Machine Learning Lunch Meeting
Steering Large Language Models by Human Preferences
Everyone is invited to the weekly machine learning lunch meetings, where our faculty members from Computer Science, Statistics, ECE, and other departments will discuss their latest groundbreaking research in machine learning. This is an opportunity to network with faculty and fellow researchers and to learn about the cutting-edge research being conducted at our university. More information is available at https://sites.google.com/view/wiscmllm/home.
Speaker: Sharon Li
Abstract: Large language models (LLMs) trained on massive datasets exhibit remarkable abilities, but at the same time, these models can inadvertently generate misinformation and harmful outputs.
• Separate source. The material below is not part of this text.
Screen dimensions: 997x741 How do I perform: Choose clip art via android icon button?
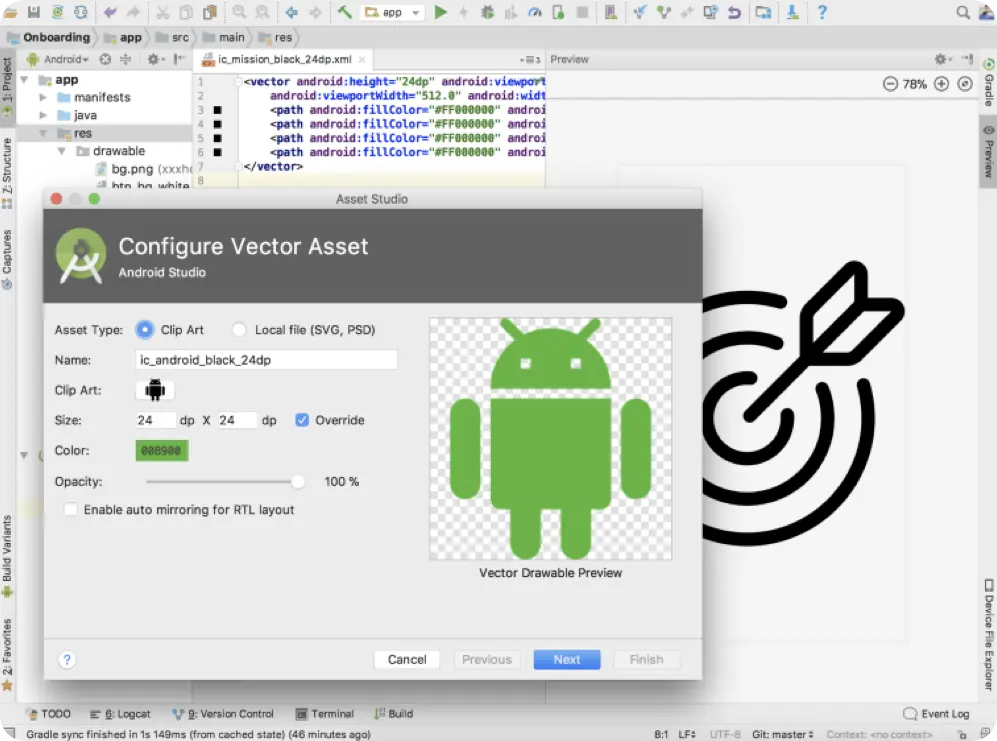coord(155,390)
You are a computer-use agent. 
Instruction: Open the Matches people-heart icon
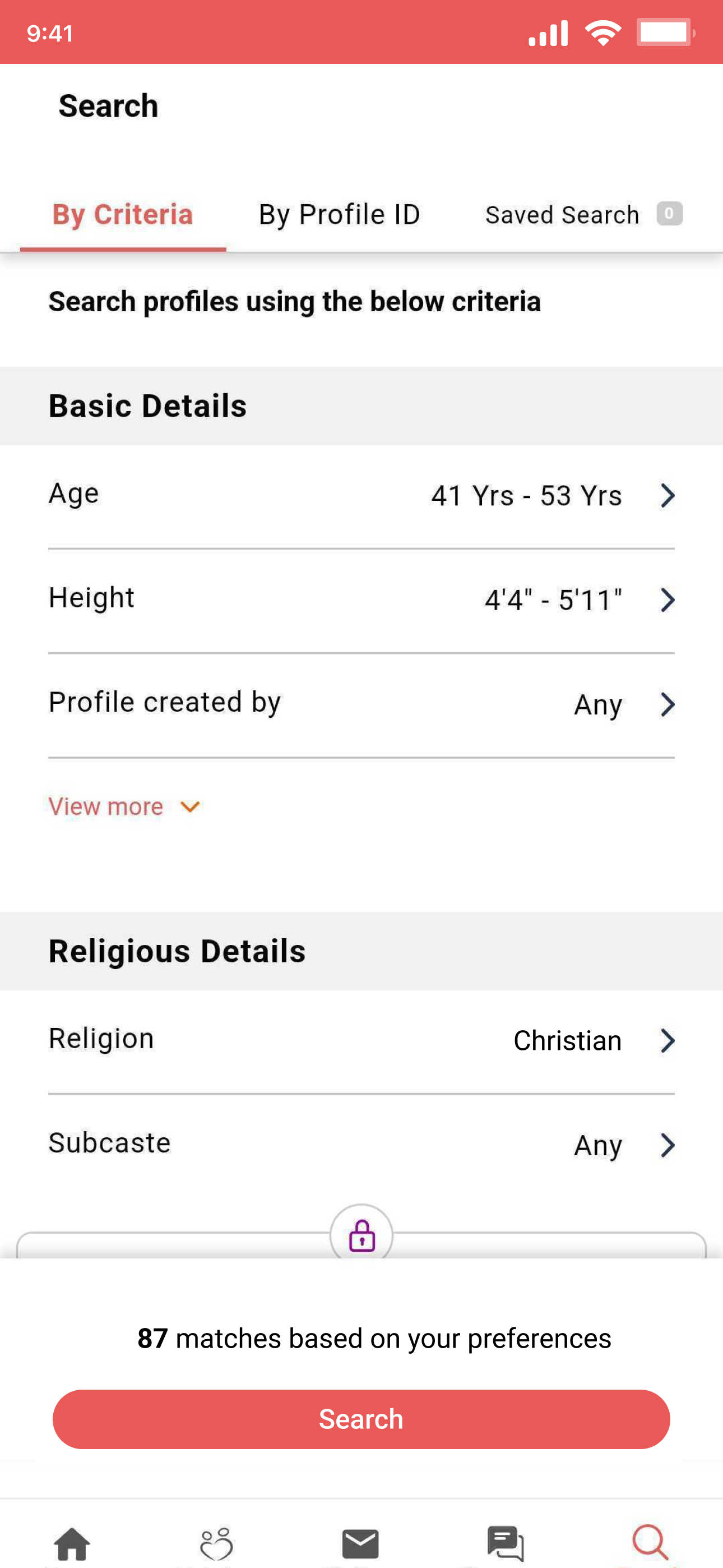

This concern underscores the urgent challenge of language model alignment: ensuring these models' behaviors agree with human preferences and safety considerations. In recent years, a spectrum of alignment strategies have emerged, with prominent methods showcasing the effectiveness of reinforcement learning with human feedback (RLHF). RLHF has gained widespread adoption among state-of-the-art models, including OpenAI’s GPT-4, Anthropic’s Claude, Google’s Bard, and Meta’s Llama 2-Chat. A pivotal component within RLHF is proximal policy optimization, which employs an external reward model that mirrors human preferences for its optimization process. Despite the promise, RLHF suffers from unstable and resource-intensive training. Furthermore, the need to repeat PPO training when altering the reward model hinders rapid customization to evolving datasets and emerging needs. In this talk, I will discuss alternative paradigms on how we can achieve alignment without RL training.